■ **Task requirements**
Pick out the lines below with "will" and list them.

Collected data
--------

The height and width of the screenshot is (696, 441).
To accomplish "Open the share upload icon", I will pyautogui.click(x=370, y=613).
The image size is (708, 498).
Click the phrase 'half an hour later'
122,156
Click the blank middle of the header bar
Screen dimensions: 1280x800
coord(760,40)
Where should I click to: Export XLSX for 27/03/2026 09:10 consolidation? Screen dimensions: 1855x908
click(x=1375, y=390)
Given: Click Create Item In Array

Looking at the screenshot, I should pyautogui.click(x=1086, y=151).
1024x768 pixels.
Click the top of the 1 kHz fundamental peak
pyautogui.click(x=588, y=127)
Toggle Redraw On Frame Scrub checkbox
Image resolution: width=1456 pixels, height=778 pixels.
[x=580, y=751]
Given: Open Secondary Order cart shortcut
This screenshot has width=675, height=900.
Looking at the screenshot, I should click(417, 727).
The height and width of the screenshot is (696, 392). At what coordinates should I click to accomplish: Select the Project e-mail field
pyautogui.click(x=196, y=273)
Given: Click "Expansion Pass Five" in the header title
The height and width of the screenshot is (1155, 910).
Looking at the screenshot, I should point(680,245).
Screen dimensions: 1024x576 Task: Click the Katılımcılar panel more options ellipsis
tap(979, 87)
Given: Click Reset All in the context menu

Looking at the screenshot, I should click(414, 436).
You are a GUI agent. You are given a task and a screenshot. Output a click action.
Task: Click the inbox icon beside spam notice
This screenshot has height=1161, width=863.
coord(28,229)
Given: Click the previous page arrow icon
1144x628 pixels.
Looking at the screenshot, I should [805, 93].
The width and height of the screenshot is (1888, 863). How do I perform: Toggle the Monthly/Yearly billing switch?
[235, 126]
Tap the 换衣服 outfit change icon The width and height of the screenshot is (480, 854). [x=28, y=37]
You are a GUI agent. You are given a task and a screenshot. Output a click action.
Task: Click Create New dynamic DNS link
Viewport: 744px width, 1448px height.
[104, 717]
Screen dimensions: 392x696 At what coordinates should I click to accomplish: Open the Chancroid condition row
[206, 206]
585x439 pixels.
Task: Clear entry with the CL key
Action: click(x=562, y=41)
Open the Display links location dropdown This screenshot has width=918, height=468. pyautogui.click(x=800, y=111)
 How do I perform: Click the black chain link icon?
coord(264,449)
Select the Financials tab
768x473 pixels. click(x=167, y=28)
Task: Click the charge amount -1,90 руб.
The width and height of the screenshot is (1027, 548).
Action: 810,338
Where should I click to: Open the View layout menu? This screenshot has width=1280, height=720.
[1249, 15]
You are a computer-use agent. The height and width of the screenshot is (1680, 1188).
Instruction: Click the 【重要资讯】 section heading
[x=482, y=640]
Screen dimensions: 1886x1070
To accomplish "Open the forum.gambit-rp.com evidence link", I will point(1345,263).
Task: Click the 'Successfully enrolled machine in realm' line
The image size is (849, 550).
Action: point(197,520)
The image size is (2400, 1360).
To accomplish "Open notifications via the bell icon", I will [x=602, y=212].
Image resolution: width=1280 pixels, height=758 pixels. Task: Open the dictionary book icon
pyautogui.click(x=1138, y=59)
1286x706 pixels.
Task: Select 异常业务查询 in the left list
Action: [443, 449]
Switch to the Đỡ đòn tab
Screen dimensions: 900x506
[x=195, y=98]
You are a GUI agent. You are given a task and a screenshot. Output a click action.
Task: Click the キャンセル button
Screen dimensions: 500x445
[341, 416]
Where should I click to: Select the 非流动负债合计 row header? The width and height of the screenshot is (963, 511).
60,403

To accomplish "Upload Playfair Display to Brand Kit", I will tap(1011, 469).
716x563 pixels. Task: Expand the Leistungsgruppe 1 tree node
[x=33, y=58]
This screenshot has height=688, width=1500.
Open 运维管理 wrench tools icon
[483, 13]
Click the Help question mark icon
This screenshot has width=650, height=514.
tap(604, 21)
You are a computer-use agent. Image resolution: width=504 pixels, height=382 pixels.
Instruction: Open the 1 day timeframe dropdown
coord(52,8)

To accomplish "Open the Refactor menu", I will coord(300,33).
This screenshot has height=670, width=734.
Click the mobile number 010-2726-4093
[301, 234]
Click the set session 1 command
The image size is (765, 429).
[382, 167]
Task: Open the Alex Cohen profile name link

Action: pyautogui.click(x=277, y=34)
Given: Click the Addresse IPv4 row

--------

■ **Response area**
To accomplish "Open the share upload icon", I will pyautogui.click(x=370, y=613).
To accomplish "Open the forum.gambit-rp.com evidence link", I will point(1345,263).
To accomplish "Open notifications via the bell icon", I will [x=602, y=212].
To accomplish "Upload Playfair Display to Brand Kit", I will tap(1011, 469).
To accomplish "Open the Refactor menu", I will coord(300,33).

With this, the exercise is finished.